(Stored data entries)
———
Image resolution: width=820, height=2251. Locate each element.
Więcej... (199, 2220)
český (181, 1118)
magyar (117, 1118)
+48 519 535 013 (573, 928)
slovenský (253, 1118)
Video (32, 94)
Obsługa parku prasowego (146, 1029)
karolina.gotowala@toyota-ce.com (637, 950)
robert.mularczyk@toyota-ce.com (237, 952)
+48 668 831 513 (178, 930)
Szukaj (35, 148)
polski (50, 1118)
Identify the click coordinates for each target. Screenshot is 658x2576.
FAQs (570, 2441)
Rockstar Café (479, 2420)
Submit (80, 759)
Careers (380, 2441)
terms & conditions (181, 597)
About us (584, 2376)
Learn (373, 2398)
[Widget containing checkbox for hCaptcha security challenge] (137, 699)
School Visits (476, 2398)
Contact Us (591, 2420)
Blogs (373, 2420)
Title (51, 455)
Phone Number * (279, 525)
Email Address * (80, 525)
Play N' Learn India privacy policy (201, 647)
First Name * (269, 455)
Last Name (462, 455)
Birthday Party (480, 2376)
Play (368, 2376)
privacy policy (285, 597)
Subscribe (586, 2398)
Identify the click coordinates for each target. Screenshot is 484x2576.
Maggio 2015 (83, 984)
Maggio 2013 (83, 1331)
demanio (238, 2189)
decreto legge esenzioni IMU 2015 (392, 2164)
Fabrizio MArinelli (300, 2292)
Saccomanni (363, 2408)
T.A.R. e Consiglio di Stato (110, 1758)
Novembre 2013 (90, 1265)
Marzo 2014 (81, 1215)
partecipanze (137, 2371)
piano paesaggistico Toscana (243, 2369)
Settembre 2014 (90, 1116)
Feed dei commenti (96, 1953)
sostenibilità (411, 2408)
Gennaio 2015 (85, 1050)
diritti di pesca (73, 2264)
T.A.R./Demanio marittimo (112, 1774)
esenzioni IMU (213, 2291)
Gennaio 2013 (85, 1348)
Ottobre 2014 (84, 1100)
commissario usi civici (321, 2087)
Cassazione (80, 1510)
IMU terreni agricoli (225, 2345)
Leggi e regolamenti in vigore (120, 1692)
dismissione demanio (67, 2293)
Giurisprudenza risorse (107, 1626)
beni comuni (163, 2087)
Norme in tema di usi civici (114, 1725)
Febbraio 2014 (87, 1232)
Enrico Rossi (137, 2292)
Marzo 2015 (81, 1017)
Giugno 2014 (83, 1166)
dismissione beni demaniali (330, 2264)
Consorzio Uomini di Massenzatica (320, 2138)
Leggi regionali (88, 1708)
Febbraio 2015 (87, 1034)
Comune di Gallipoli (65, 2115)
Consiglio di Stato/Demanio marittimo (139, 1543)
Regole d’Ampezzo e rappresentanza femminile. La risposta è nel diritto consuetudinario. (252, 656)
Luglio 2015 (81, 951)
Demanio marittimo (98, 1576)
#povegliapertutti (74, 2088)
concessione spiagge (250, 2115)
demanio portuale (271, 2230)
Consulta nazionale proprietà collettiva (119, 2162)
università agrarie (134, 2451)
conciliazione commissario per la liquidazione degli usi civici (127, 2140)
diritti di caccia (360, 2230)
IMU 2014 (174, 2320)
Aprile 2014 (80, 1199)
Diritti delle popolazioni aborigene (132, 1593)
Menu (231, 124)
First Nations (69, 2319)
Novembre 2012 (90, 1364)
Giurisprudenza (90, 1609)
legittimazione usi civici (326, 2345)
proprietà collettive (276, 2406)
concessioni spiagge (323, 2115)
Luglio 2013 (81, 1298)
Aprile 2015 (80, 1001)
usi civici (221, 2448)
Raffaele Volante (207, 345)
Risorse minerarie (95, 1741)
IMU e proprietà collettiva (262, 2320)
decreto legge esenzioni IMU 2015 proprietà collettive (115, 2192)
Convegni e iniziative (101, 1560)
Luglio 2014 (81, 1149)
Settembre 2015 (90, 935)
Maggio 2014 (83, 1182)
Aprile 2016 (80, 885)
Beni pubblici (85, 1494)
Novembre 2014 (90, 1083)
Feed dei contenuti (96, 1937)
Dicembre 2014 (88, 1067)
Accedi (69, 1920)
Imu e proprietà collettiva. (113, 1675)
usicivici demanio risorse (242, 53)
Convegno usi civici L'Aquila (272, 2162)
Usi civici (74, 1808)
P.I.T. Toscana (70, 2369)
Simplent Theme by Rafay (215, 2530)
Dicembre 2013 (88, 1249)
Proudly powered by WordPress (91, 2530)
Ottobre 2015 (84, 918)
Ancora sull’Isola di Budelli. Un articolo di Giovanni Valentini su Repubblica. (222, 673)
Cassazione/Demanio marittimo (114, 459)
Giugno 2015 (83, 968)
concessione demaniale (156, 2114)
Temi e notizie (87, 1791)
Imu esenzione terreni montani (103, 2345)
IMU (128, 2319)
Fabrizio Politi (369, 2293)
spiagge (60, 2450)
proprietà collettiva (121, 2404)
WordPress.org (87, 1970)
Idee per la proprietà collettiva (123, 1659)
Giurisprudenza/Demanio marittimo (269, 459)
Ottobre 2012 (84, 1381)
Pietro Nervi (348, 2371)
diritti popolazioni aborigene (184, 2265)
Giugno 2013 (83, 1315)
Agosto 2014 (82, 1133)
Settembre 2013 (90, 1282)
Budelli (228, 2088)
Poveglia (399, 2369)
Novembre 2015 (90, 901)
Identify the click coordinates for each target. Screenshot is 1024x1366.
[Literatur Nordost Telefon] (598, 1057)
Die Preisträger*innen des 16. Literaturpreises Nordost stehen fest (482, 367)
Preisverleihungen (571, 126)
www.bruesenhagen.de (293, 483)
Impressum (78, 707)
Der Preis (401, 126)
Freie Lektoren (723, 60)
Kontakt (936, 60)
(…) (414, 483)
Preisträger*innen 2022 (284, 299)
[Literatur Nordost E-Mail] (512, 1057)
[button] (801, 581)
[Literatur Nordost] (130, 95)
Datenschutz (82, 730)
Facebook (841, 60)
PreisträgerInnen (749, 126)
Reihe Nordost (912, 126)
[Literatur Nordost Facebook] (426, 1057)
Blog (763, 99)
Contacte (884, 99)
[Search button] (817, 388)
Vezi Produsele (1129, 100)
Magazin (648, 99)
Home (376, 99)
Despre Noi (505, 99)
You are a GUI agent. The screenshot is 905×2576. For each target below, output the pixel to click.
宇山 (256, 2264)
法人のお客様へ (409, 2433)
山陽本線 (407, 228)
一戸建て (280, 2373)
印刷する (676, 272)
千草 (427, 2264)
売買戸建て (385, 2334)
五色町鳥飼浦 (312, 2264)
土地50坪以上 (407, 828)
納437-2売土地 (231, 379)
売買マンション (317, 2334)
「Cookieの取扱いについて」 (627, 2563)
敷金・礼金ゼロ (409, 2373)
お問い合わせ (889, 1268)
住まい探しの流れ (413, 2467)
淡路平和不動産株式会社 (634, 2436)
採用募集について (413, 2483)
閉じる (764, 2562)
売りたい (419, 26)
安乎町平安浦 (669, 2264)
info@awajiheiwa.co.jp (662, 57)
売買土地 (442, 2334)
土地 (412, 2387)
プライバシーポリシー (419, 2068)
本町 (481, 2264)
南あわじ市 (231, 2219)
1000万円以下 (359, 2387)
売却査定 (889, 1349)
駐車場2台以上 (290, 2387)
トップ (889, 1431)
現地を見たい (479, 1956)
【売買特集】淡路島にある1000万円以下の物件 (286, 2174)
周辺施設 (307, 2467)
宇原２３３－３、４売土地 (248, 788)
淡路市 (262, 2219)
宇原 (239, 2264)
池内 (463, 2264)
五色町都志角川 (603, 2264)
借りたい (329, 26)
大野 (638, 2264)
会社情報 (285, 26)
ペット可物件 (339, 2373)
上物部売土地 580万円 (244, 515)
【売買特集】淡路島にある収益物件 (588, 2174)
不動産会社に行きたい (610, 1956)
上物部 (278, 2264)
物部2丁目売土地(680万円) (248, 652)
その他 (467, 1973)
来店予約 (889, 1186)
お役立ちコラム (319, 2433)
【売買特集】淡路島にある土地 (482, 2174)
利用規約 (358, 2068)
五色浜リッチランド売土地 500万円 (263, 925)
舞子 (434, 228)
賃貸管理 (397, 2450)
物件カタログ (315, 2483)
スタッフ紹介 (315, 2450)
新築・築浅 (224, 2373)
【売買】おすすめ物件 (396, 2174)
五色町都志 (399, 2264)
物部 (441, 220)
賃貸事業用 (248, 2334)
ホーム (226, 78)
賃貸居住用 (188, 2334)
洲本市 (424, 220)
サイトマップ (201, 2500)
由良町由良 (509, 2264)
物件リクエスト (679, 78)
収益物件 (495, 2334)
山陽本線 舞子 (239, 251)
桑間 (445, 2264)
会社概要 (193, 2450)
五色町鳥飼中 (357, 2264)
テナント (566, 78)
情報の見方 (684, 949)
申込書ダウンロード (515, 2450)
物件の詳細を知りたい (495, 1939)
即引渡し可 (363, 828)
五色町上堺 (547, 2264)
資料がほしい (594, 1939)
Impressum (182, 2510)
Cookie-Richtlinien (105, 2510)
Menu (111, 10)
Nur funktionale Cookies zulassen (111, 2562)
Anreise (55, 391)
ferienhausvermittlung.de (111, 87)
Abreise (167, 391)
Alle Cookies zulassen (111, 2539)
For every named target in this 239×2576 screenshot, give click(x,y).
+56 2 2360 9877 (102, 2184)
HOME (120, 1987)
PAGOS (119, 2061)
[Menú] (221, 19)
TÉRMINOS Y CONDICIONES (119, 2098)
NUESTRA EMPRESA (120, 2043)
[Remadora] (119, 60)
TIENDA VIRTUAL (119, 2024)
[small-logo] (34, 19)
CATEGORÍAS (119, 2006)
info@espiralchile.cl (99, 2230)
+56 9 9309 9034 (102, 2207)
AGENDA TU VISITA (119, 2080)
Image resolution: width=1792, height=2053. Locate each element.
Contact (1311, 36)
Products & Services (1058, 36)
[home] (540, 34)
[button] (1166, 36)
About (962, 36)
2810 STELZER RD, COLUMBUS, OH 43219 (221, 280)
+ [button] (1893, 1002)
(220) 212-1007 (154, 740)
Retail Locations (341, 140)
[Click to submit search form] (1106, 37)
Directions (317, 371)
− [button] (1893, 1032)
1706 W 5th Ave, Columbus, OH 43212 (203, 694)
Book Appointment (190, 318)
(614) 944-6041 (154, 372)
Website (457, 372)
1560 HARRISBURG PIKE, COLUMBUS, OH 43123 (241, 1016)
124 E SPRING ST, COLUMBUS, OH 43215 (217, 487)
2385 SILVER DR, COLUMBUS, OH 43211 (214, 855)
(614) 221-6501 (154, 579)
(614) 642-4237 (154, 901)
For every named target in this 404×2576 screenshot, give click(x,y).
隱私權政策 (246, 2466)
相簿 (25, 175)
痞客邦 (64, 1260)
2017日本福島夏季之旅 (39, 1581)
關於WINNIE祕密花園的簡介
———
» **Problem requirements**
Of all the entries above, repeat only the lines from the line that has "Comune di Gallipoli (65, 2115)" to the line that has "Consulta nazionale proprietà", both lines included, exactly.

» **The completed task**
Comune di Gallipoli (65, 2115)
Consiglio di Stato/Demanio marittimo (139, 1543)
Regole d’Ampezzo e rappresentanza femminile. La risposta è nel diritto consuetudinario. (252, 656)
Luglio 2015 (81, 951)
Demanio marittimo (98, 1576)
#povegliapertutti (74, 2088)
concessione spiagge (250, 2115)
demanio portuale (271, 2230)
Consulta nazionale proprietà collettiva (119, 2162)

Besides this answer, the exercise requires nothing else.